At a hearing on the motion to reconsider, the state countered that Akinribade waived the privilege with respect to the entire summary by introducing the single page into evidence at Wilson’s deposition.

The trial court agreed with the state and an appeal ensued.

At the COA, judges were split on whether the six pages could be entered. The majority ultimately ruled for Akinribade.

“We agree with the State that Akinribade waived any privilege with respect to page three of the summary by introducing it into evidence at Wilson’s deposition — at that point, its contents were disclosed to the State, so that particular bell cannot be unrung,” Judge Terry Crone wrote. “But as for the remaining six pages of the summary, we agree with Akinribade that the State failed to make the requisite threshold showing of either substantial need or exceptional circumstances under Trial Rule 26(B), and thus we do not even reach the question of whether Akinribade waived the work-product privilege.

“… We note that the State cites no authority to support its assertion that a deposition is a court proceeding for purposes of Evidence Rule 502(a), and we leave that question for another day,” Crone continued. “We further note that both the State and the dissent overlook the fact that the issue before us is the discoverability of an expert’s report during discovery, which is governed by the Trial Rules, not the admissibility of the report in a ‘proceeding[] in [a court] of this State[,]’ i.e., a trial or a hearing before a judge, which is governed by the Evidence Rules. In other words, Evidence Rule 502 is inapplicable here.”

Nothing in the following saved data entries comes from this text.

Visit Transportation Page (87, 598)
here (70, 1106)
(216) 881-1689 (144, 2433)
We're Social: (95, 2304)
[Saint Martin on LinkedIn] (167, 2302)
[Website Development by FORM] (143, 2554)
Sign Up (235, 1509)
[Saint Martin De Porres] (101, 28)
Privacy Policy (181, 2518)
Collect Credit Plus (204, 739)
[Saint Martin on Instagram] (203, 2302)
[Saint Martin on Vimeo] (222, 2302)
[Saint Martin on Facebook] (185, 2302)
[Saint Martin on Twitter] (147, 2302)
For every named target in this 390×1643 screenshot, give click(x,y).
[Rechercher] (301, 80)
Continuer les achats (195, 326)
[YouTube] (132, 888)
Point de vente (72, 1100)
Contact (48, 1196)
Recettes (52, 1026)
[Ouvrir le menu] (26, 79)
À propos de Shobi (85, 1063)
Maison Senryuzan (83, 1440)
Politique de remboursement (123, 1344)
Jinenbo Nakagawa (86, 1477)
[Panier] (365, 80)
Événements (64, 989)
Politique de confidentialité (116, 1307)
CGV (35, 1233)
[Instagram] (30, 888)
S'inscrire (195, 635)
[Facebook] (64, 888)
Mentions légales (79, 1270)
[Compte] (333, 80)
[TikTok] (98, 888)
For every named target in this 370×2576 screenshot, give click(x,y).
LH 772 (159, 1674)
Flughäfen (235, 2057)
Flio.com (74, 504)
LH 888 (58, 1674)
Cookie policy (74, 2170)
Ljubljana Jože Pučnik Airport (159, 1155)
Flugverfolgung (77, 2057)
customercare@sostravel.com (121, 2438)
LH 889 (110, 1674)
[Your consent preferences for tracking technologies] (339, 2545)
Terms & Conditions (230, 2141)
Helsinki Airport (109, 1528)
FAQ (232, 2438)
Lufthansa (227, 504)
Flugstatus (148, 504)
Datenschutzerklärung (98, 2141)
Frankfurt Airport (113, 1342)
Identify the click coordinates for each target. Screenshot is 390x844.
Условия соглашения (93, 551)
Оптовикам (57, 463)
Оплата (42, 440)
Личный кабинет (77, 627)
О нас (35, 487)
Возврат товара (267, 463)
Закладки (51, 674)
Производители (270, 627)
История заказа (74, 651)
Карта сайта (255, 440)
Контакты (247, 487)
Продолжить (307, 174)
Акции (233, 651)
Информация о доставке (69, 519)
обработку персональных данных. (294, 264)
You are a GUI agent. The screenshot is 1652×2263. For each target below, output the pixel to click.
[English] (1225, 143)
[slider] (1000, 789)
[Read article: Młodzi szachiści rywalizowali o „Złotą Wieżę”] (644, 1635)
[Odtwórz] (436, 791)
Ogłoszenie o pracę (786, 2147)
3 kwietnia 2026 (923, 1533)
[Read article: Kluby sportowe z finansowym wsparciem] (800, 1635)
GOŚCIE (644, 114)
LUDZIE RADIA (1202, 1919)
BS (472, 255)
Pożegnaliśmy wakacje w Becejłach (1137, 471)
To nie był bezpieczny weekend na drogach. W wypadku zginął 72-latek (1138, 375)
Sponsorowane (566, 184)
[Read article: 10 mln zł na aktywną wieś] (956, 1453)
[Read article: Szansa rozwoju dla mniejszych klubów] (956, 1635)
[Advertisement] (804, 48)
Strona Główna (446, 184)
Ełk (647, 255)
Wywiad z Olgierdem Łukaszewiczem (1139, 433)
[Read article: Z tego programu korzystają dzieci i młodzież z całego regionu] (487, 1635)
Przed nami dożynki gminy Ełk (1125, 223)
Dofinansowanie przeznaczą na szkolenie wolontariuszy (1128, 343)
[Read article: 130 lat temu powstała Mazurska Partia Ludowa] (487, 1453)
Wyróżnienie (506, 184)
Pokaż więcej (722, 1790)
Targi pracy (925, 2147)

Crone was joined by Judge Leanna Weissmann in the majority while Judge Melissa May dissented with a separate, seven-page opinion.

May argued that when Akinribade introduced one page of the expert report, he opened the door to the discovery of all seven pages pursuant to Indiana Evidence Rule 502(a).

“I believe it is an accepted fact that a deposition is a court proceeding and, thus, the State was not required to set forth specific argument to demonstrate something that is well-known in trial practice,” May wrote. “… Because Akinribade waived work-product privilege when he intentionally introduced a portion of his expert’s report during a deposition, I would hold the trial court did not abuse its discretion when it refused to overturn its grant of the State’s motion for discovery of that expert’s entire report.”

The case is Akinfemiwa Akinribade v. State of Indiana, 22A-CR-1757.